Sir Dragonet rocketed up betting charts for the Cup, installed at $9 second elect with Ladbrokes behind Aidan O’Brien’s Tiger Moth.
Surprise Baby is on the same line as Sir Dragonet, with Anthony Van Dyck ($10) and Verry Elleegant ($10) next best. Russian Camelot eased to $13.
On the evidence presented on Saturday, the Ciaron Maher and Dave Eustace-trained Sir Dragonet will take a power of beating.
The furthest he’s been tested to date is 2900m, where he was a respectable fourth in last year’s English St Leger.
He was also close up in Anthony Van Dyck’s Epsom Derby and with 55.5kg in the Cup, gets a handy 3kg weight pull off that horse in the Cup.
Though only a handful of horses have won the Cox Plate-Cup double in the same year, the fact is, it’s not often attempted.
The last horse to make a tilt was So You Think, who ran bravely for third in 2010 under 56kg.
Before him, the last Plate winner to run in the Cup was Makybe Diva. She won with 58kg.
Saintly did so in 1996. He won with 55.5kg.
So the modern history of achieving the tilt is pretty solid.
Punters were all over Sir Dragonet’s credentials and you suspect they will be pretty keen to double up in the Cup.
GOOD EARLY CALL
It was a straight-forward decision for stewards to call off the Doomben meeting after the downpour.
After Doomben received 26mm of rain in 10 minutes, there was surface water from the winning post to the crossing going out of the straight and similar concerns from the 800m to the 600m.
“Initially we put them back one race to give the track an opportunity to dry, but upon inspection it became evident there were areas of concern,” chief steward Peter Chadwick said.
It was probably a blessing, in terms of looking after the surface.
Doomben still has another four meetings scheduled over the next three weeks (with another 10 races likely next Saturday), so the early call saved the surface from being carved up in later races.
Racing Queensland has announced a fourth round of financial support for race clubs, bringing the total to almost $8 million.
“Club revenues continue to be impacted by the ongoing patron restrictions associated with COVID-19,” RQ chief executive Brendan Parnell said.

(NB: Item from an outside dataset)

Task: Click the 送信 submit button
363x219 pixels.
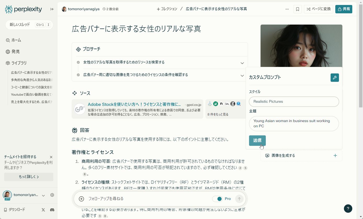Action: (257, 140)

The latest round carries through until the end of this year.
The Brisbane Racing Club had 4000 at Doomben yesterday and 3500 the previous Saturday.
Melbourne Cup Day capacity for the venue is 7000.
Chief executive Tony Partridge said retail revenues had started to return to pre-COVID levels, but sponsorships and corporate bookings were still well down on what they were pre-pandemic.
“Retail has been strong in the members and public areas, but the corporate hospitality market will take more time to recover,” he said.
CHANGE FOR THE BETTER
The ultimate gear change has worked wonders for Kavak, who made it two from two this prep when winning the Three-Year-Old C&G Handicap (1200m).
Kavak was an impressive winner on debut last season and ran second to classy types The Drinks Cart and Rathlin before the wheels fell off in his winter campaign.
Chris Munce ordered a gelding operation after the Ken Russell Memorial in May and he’s now won at Caloundra and Doomben since resuming.
“He wasn’t having a go. He was looking after himself a bit,” Munce said.